La psicoanalisi può confondersi con la sociologia? Gli strumenti di lettura che Lacan ci ha lasciato per leggere il sociale sono spesso a rischio di contaminazione. Anche l’aforisma “L’inconscio, è il sociale” con cui ho chiamato questo blog, si presta all’accostamento tra sociologia e psicoanalisi. Tuttavia la psicoanalisi non è una sociologia perché è una scienza del singolo, del soggetto che costruisce il suo particolare discorso estraendo i significanti dalla lingua in cui è allevato e con cui dà corpo al suo mondo.
La lingua fa parte dell’indagine sociologica – nessun sociologo potrebbe occuparsi di una determinata cultura senza conoscerne la lingua- ma la sociologia non indaga sull’uso, inventivo e originale, che ciascun soggetto fa del linguaggio in cui è cresciuto. Un uso che egli non decide ma che s’inscrive in lui fin dalla nascita e, prima ancora, quando è nel ventre di sua madre.

Come psicoanalisti ci occupiamo del sociale ma non per questo facciamo sociologia, a meno di dimenticare che il nostro sapere viene dalla clinica e che solo in essa trova la sua giustificazione; nella clinica, cioè nel particolare. Ci capita di confrontare i particolari che cogliamo nella clinica con i fenomeni sociali che ci appaiono rilevanti e in parte generalizzabili e ne traiamo delle conseguenze, sempre provvisorie.

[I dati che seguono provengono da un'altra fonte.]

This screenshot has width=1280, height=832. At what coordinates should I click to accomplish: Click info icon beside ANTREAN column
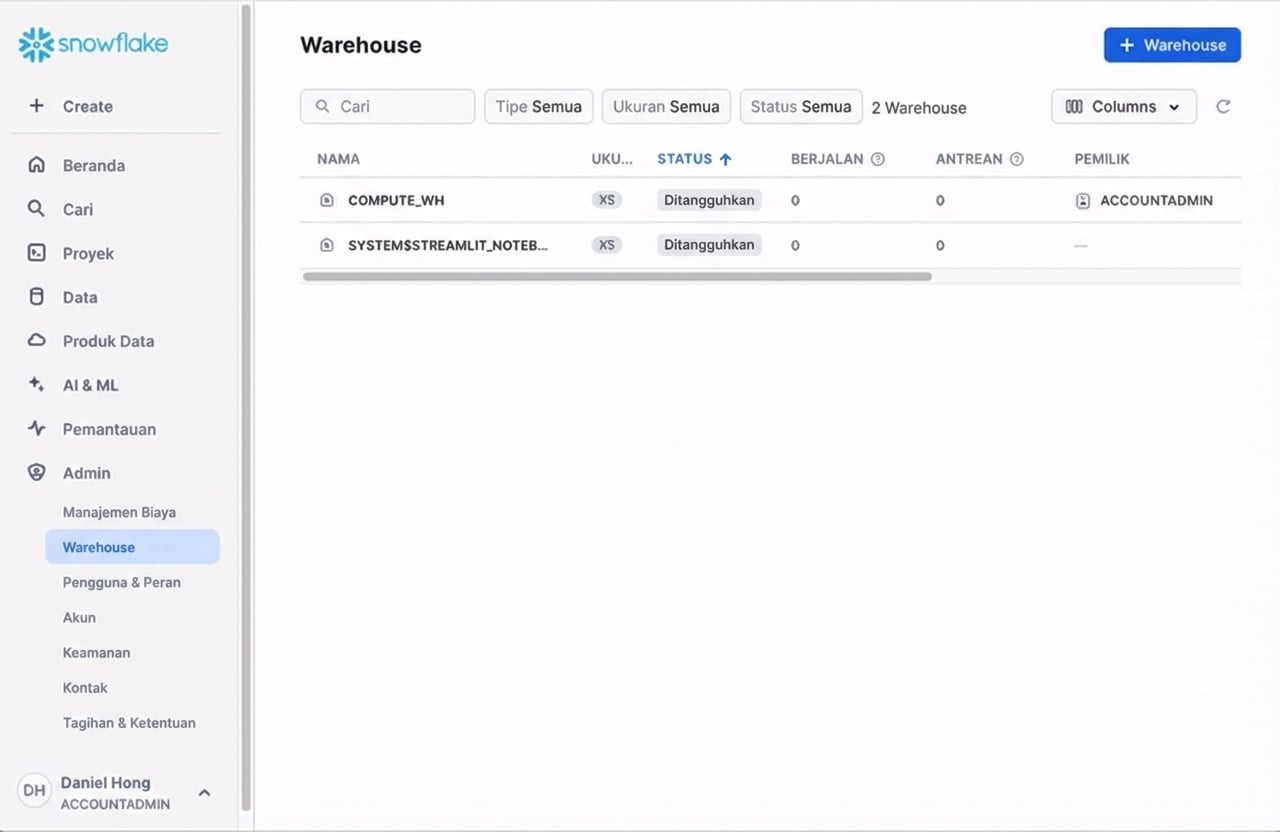click(x=1017, y=159)
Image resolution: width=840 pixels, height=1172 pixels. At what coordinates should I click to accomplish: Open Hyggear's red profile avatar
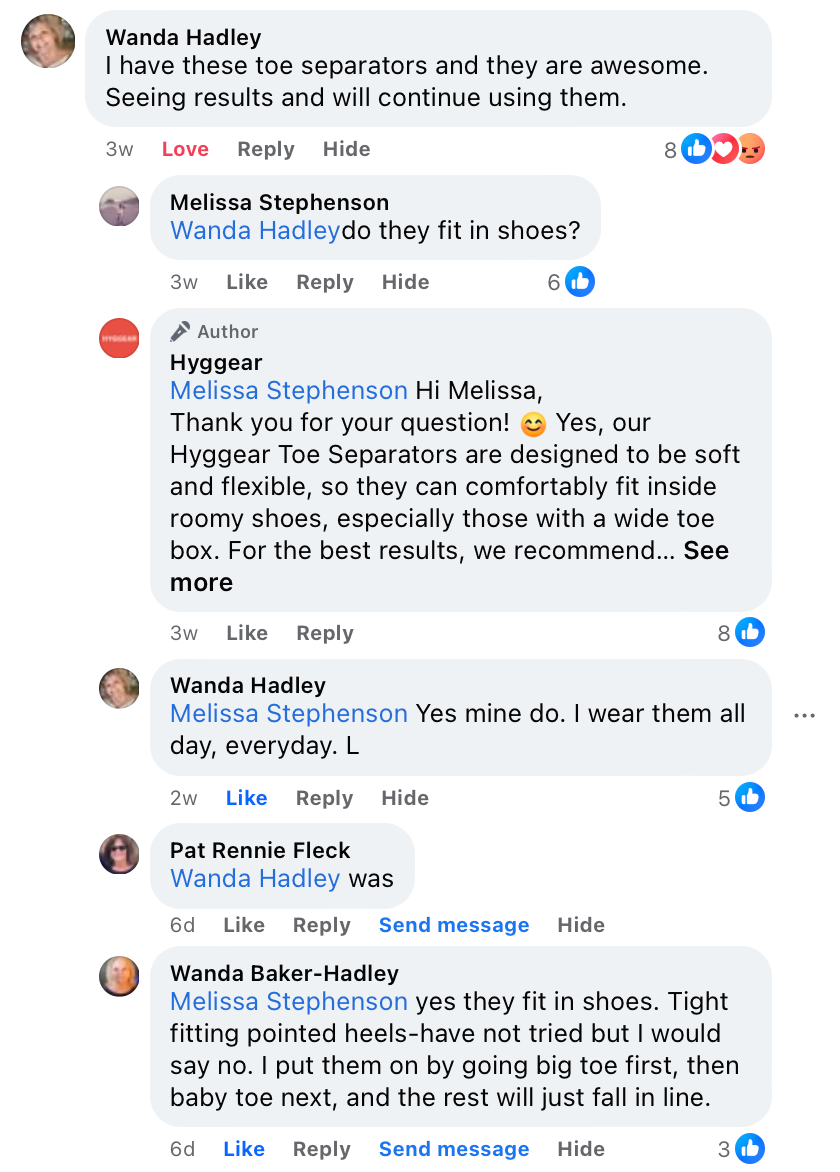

Così quando diciamo che il meccanismo che regola l’economia psichica oggi non è più la castrazione, diciamo la verità, perché lo verifichiamo nella nostra pratica, ma, quando dobbiamo poi dire che cos’è che regola l’economia psichica oggi, non sempre ci troviamo d’accordo. C’è chi parla di forclusione, come per le psicosi, chi di diniego, come per le perversioni. Un mondo di perversioni secondo alcuni, psicotizzato secondo altri. Siamo d’accordo tutti sulla prima parte dell’affermazione, cioè che la castrazione non basta più a spiegare il funzionamento dell’economia psichica oggi, ma non sulla seconda, che propone delle risposte diverse.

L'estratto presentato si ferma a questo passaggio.